Découpes, cadrages, reprises successives n’auront d’autre but que d’unifier et de lisser son tableau, gommant le moindre signe d’intervention humaine au profit d’une image industrielle, froide et impersonnelle qui figure des reliefs assoupis, des formes génériques, aux couleurs sans épaisseur, ni transparence. Toute spontanéité scrupuleusement abolie, dès 1963, sa Pelote de fil fort a éliminé toute trace caractérisant un dessin à la main. La peinture « mécanique » de Lichtenstein n’aura ni horizon ni perspective. Sa profondeur, créée par des points réguliers, n’ouvre pas au spectateur « une fenêtre sur le monde » mais lui propose un regard introspectif, rappelant sans cesse qu’une image est factice.

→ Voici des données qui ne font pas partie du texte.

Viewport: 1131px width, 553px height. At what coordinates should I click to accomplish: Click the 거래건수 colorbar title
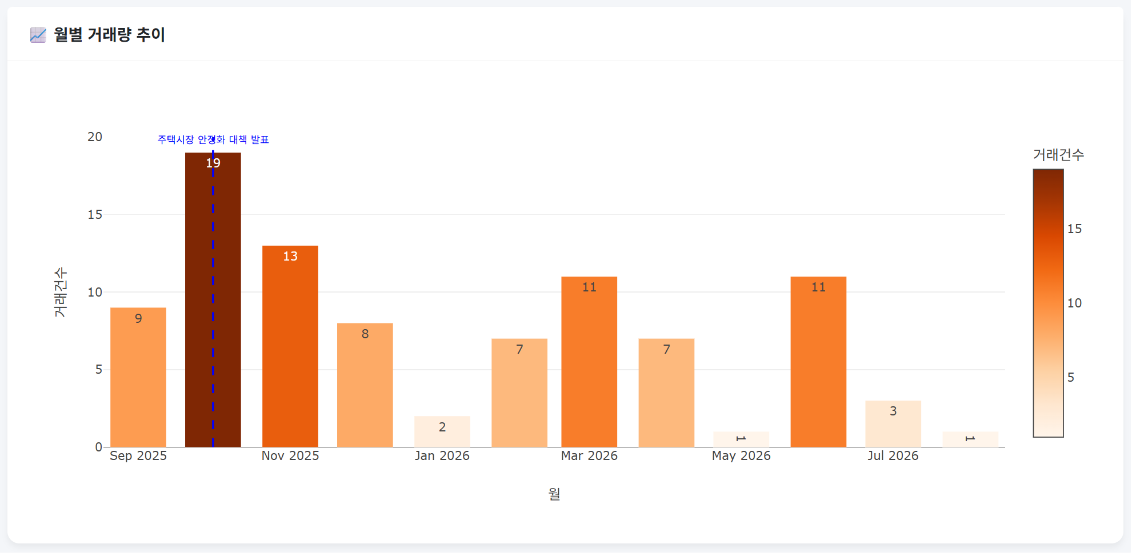(1058, 154)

Roy Lichtenstein, Reverie, 1965 Sérigraphie sur papier vélin blanc lisse 76.5 x 60.9 cm Collection Lex Harding, présenté au BAM de Mons dans l'exposition « Visions multiples » © Estate of Roy Lichtenstein / SABAM 2020

Roy Lichtenstein, Reverie, 1965 Sérigraphie sur papier vélin blanc lisse 76.5 x 60.9 cm Collection Lex Harding, présenté au BAM de Mons dans l’exposition « Visions multiples » © Estate of Roy Lichtenstein / SABAM 2020

Vers des images nouvelles

Au cours de son évolution, Lichtenstein a masqué, sous son obsession du point et de la trame, la recherche et l’élaboration de son style. Les peintres qu’il admire, Miró, Klee, Mondrian ou Picasso — en qui il voit un « véritable dessinateur de BD » dont l’oeuvre est devenue à ses yeux « une sorte d’objet populaire » — sont autant d’indices de sa lecture personnelle de l’histoire de l’art. Lucide, il met en garde : « Je crois que nous avons tendance à confondre le style de l’oeuvre achevée avec la méthode employée pour la réaliser. » Mais, sincère, il révèle la portée multiple de ses points : « Ils peuvent être considérés comme des éléments formels, voire décoratifs, ou se référer au point Ben-Day, mais aussi suggérer l’image nouvelle des écrans de télévision et d’ordinateur. » Ses pochoirs pourraient alors évoquer les cartes perforées utilisées à l’époque dans le traitement informatique des données. Comme à l’affût d’une essence du motif, dans une quête perfectionniste, à mi-chemin entre figuration et abstraction, Roy Lichtenstein n’aura cessé dans son oeuvre de suggérer des points de jonction. Sa dernière oeuvre, Nature morte au nu couché, revient à Matisse et à Cézanne. Il y joint son autoportrait, semblant poser son regard sur l’histoire de l’art avec l’intention avouée de s’y inscrire avec force.